▸ PROMPT
Copy every line below exactly.

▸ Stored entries
# # # # # # #
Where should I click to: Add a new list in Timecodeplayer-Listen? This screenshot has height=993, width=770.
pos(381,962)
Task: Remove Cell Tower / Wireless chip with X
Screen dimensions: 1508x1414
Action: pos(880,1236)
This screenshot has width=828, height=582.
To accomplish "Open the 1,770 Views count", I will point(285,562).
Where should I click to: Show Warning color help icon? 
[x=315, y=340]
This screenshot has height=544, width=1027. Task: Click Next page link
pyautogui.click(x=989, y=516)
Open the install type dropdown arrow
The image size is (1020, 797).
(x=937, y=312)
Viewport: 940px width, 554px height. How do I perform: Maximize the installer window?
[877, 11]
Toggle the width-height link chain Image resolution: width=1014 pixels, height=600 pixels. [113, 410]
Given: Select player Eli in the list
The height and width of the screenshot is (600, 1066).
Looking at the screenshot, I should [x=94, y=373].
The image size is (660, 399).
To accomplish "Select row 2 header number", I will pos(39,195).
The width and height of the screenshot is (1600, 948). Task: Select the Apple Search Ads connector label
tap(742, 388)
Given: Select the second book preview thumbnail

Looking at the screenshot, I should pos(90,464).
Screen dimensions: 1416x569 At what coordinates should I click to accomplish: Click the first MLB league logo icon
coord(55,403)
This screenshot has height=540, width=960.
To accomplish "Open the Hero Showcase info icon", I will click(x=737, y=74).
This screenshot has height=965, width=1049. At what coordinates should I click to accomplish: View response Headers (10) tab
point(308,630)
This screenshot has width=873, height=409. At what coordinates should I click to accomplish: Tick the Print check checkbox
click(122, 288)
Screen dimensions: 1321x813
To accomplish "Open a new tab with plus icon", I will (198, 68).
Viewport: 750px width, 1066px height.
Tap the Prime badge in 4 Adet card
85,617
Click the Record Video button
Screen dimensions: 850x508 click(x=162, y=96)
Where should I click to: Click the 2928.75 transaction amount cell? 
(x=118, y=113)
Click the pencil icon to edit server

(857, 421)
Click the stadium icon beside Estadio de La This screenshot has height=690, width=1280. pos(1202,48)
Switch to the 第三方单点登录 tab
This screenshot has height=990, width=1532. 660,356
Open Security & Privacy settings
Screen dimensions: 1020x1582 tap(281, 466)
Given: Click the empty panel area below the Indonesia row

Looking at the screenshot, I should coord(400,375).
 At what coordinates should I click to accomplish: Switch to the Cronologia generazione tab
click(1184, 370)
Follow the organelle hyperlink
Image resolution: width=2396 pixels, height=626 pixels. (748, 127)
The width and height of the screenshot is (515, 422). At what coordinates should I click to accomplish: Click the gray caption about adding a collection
# # # # # # #
▸ WORKED SOLUTION
Where should I click to: Add a new list in Timecodeplayer-Listen? This screenshot has height=993, width=770.
pos(381,962)
Task: Remove Cell Tower / Wireless chip with X
Screen dimensions: 1508x1414
Action: pos(880,1236)
This screenshot has width=828, height=582.
To accomplish "Open the 1,770 Views count", I will point(285,562).
Where should I click to: Show Warning color help icon? 
[x=315, y=340]
This screenshot has height=544, width=1027. Task: Click Next page link
pyautogui.click(x=989, y=516)
Open the install type dropdown arrow
The image size is (1020, 797).
(x=937, y=312)
Viewport: 940px width, 554px height. How do I perform: Maximize the installer window?
[877, 11]
Toggle the width-height link chain Image resolution: width=1014 pixels, height=600 pixels. [113, 410]
Given: Select player Eli in the list
The height and width of the screenshot is (600, 1066).
Looking at the screenshot, I should [x=94, y=373].
The image size is (660, 399).
To accomplish "Select row 2 header number", I will pos(39,195).
The width and height of the screenshot is (1600, 948). Task: Select the Apple Search Ads connector label
tap(742, 388)
Given: Select the second book preview thumbnail

Looking at the screenshot, I should pos(90,464).
Screen dimensions: 1416x569 At what coordinates should I click to accomplish: Click the first MLB league logo icon
coord(55,403)
This screenshot has height=540, width=960.
To accomplish "Open the Hero Showcase info icon", I will click(x=737, y=74).
This screenshot has height=965, width=1049. At what coordinates should I click to accomplish: View response Headers (10) tab
point(308,630)
This screenshot has width=873, height=409. At what coordinates should I click to accomplish: Tick the Print check checkbox
click(122, 288)
Screen dimensions: 1321x813
To accomplish "Open a new tab with plus icon", I will (198, 68).
Viewport: 750px width, 1066px height.
Tap the Prime badge in 4 Adet card
85,617
Click the Record Video button
Screen dimensions: 850x508 click(x=162, y=96)
Where should I click to: Click the 2928.75 transaction amount cell? 
(x=118, y=113)
Click the pencil icon to edit server

(857, 421)
Click the stadium icon beside Estadio de La This screenshot has height=690, width=1280. pos(1202,48)
Switch to the 第三方单点登录 tab
This screenshot has height=990, width=1532. 660,356
Open Security & Privacy settings
Screen dimensions: 1020x1582 tap(281, 466)
Given: Click the empty panel area below the Indonesia row

Looking at the screenshot, I should coord(400,375).
 At what coordinates should I click to accomplish: Switch to the Cronologia generazione tab
click(1184, 370)
Follow the organelle hyperlink
Image resolution: width=2396 pixels, height=626 pixels. (748, 127)
The width and height of the screenshot is (515, 422). At what coordinates should I click to accomplish: Click the gray caption about adding a collection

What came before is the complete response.